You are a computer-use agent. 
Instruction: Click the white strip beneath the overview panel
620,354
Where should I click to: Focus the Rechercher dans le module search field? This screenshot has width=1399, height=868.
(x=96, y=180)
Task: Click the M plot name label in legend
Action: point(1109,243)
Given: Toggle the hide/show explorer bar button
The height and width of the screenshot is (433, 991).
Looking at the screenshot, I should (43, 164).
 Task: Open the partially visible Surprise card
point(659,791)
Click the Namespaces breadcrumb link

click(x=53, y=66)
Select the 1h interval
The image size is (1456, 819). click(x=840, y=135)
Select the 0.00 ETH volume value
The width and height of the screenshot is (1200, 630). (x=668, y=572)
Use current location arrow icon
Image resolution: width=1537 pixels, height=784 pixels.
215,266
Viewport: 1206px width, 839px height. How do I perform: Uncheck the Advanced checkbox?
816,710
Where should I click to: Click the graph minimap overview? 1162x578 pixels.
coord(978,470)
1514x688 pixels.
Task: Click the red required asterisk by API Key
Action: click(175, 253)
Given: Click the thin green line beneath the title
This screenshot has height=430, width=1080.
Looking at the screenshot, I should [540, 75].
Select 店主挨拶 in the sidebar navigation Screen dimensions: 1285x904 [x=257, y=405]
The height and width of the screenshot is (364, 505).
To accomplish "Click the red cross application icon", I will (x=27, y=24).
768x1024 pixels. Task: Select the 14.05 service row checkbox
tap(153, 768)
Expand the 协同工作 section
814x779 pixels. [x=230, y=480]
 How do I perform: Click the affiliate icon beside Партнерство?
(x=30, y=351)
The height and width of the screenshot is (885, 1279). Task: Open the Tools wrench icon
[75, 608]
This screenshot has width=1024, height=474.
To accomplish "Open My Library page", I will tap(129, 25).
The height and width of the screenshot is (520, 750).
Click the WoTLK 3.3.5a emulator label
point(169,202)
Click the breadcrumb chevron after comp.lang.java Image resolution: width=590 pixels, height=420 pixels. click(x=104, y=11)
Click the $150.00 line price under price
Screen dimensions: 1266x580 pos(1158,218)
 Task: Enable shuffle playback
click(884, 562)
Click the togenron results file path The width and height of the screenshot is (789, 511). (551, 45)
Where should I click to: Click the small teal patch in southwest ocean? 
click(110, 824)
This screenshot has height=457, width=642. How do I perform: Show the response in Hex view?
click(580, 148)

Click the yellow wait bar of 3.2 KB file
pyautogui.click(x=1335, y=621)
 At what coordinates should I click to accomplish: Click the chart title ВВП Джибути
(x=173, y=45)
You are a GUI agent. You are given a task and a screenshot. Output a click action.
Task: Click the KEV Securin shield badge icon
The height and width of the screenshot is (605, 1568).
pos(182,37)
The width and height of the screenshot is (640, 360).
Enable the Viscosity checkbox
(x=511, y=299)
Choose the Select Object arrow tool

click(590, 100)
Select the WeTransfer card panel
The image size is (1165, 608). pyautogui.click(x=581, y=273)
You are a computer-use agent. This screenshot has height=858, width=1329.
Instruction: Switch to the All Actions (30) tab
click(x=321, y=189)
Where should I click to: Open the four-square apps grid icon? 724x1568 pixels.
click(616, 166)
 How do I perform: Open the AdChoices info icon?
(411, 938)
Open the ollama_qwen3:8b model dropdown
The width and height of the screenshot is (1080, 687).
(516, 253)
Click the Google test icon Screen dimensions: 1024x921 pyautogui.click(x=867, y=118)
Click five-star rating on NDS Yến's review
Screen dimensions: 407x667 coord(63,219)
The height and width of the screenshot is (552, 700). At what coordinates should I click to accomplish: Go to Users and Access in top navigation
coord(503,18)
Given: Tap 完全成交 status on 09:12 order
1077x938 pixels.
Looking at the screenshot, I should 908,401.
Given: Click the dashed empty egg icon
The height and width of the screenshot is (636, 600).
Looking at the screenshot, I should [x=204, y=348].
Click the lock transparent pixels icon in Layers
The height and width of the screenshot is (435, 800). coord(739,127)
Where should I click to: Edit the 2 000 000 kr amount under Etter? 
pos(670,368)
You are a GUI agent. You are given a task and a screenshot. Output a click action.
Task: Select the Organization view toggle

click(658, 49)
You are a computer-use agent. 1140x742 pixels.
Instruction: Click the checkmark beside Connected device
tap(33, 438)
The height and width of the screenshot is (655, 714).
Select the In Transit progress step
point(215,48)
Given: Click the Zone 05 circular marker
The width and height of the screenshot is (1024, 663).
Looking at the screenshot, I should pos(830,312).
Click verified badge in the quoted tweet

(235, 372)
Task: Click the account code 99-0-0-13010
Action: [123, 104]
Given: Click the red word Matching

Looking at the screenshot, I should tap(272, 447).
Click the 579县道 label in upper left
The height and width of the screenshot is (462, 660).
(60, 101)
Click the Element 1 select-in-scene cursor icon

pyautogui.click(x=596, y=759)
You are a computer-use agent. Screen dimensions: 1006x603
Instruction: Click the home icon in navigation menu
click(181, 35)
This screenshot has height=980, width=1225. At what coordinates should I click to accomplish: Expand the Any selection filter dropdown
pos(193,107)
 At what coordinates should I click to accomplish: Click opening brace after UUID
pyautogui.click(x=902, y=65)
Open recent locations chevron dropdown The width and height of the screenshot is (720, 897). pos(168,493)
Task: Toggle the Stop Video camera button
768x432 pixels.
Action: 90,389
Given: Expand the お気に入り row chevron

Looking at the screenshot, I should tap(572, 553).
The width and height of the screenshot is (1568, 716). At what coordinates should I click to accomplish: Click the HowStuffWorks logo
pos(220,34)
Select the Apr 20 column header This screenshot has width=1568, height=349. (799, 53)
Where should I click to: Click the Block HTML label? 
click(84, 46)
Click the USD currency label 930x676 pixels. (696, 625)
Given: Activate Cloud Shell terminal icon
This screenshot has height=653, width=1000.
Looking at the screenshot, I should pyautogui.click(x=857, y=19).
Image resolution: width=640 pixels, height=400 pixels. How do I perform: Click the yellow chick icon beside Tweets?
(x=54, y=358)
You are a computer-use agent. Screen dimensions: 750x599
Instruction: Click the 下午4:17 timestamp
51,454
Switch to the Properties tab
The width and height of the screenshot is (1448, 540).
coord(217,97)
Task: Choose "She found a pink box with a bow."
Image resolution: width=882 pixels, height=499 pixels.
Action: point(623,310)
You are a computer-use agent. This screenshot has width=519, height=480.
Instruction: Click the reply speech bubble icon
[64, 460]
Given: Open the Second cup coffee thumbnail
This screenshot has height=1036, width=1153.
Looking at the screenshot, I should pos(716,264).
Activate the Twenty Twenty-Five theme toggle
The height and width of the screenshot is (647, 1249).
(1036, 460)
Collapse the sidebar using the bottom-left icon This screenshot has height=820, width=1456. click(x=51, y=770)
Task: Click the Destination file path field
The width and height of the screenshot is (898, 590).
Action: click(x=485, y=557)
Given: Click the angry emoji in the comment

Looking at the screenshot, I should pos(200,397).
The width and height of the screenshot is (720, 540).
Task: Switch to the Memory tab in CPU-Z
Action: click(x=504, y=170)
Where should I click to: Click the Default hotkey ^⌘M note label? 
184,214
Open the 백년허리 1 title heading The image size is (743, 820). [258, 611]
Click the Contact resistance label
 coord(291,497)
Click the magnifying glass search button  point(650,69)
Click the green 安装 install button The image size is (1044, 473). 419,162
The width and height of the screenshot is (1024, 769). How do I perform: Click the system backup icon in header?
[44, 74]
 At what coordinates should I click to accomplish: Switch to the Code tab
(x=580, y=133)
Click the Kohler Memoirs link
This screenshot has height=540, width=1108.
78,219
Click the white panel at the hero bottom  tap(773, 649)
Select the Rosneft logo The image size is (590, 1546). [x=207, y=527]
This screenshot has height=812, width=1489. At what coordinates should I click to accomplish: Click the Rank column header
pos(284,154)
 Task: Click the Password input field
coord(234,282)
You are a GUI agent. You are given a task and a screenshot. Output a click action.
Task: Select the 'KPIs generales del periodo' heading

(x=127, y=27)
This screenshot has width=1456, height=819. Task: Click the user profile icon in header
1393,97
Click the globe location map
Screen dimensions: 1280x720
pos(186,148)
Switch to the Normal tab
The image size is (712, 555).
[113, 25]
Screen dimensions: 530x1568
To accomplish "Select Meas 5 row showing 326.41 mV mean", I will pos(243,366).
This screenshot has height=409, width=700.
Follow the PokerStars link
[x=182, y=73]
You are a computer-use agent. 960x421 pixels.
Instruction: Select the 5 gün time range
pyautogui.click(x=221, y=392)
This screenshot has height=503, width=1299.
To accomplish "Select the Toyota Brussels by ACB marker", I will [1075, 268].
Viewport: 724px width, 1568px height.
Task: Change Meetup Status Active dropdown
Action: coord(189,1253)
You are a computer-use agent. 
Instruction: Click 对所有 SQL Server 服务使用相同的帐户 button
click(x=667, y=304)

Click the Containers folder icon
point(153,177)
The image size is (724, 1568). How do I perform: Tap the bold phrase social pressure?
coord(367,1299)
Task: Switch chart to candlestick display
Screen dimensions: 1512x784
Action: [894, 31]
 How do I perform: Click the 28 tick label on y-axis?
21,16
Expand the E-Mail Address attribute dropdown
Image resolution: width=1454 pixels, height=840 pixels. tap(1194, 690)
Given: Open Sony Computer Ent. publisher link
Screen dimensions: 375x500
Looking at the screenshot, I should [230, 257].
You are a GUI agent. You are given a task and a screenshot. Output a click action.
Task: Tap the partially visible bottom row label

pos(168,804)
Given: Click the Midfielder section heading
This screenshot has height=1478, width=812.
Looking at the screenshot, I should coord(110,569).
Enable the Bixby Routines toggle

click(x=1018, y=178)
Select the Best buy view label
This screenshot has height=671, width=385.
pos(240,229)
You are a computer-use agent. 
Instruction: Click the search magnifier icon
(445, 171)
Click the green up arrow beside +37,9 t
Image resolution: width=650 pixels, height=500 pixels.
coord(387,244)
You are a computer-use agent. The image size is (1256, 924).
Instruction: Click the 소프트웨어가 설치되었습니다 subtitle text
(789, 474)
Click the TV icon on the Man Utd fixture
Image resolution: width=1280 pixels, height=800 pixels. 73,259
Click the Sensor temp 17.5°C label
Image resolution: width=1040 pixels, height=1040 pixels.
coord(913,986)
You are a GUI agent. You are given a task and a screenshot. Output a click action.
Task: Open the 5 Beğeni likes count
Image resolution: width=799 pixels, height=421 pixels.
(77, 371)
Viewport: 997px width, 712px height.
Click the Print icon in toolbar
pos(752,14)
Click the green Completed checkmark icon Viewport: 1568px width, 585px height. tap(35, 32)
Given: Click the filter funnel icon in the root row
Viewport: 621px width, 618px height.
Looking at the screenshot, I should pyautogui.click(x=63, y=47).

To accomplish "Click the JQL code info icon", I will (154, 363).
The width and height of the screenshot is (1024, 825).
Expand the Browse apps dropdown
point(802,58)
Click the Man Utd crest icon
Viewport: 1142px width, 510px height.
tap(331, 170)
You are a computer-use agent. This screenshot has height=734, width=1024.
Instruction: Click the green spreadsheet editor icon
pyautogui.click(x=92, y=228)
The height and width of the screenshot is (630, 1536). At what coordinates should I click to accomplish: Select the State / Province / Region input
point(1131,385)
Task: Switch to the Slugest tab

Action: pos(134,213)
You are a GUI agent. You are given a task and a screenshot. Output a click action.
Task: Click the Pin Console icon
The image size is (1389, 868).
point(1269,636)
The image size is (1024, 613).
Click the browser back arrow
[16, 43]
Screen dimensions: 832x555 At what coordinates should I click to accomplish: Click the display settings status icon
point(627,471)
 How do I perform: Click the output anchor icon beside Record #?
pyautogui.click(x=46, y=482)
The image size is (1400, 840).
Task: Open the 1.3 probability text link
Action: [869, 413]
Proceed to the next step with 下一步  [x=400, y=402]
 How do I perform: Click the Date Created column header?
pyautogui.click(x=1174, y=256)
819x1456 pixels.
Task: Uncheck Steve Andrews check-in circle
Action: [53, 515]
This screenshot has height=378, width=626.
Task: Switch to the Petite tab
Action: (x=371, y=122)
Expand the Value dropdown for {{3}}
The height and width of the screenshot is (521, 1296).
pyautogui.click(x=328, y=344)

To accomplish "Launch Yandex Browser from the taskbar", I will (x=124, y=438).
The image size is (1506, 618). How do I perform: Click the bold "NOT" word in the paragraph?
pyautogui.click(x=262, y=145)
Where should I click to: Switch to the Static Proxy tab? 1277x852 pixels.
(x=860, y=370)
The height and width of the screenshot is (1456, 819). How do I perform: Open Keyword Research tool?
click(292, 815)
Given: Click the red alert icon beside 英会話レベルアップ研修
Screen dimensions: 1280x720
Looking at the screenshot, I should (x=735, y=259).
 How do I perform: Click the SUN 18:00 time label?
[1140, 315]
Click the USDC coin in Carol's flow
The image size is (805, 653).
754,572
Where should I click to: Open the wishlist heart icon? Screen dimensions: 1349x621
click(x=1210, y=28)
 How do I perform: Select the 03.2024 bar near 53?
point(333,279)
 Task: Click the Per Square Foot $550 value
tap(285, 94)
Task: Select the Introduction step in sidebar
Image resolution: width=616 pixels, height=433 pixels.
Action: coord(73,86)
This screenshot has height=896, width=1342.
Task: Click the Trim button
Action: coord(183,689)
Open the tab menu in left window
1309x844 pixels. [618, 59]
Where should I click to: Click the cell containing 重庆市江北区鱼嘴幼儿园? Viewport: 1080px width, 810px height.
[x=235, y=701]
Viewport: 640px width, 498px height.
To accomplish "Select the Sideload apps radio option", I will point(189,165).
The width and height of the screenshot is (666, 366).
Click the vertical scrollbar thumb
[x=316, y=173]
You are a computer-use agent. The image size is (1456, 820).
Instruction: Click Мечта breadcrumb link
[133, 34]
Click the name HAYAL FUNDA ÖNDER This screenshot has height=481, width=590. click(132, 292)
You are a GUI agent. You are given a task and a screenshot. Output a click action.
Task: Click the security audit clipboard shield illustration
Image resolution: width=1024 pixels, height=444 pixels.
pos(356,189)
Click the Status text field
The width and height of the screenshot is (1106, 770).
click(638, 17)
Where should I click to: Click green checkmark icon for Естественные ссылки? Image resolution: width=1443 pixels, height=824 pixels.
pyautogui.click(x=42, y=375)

** Exercise goal **
Would you print exactly and only the lines of the material above that run from the line with "Instruction: Switch to" through the line with "Given: Click the dashed empty egg icon", both included?

** Written response **
Instruction: Switch to the All Actions (30) tab
click(x=321, y=189)
Where should I click to: Open the four-square apps grid icon? 724x1568 pixels.
click(616, 166)
 How do I perform: Open the AdChoices info icon?
(411, 938)
Open the ollama_qwen3:8b model dropdown
The width and height of the screenshot is (1080, 687).
(516, 253)
Click the Google test icon Screen dimensions: 1024x921 pyautogui.click(x=867, y=118)
Click five-star rating on NDS Yến's review
Screen dimensions: 407x667 coord(63,219)
The height and width of the screenshot is (552, 700). At what coordinates should I click to accomplish: Go to Users and Access in top navigation
coord(503,18)
Given: Tap 完全成交 status on 09:12 order
1077x938 pixels.
Looking at the screenshot, I should 908,401.
Given: Click the dashed empty egg icon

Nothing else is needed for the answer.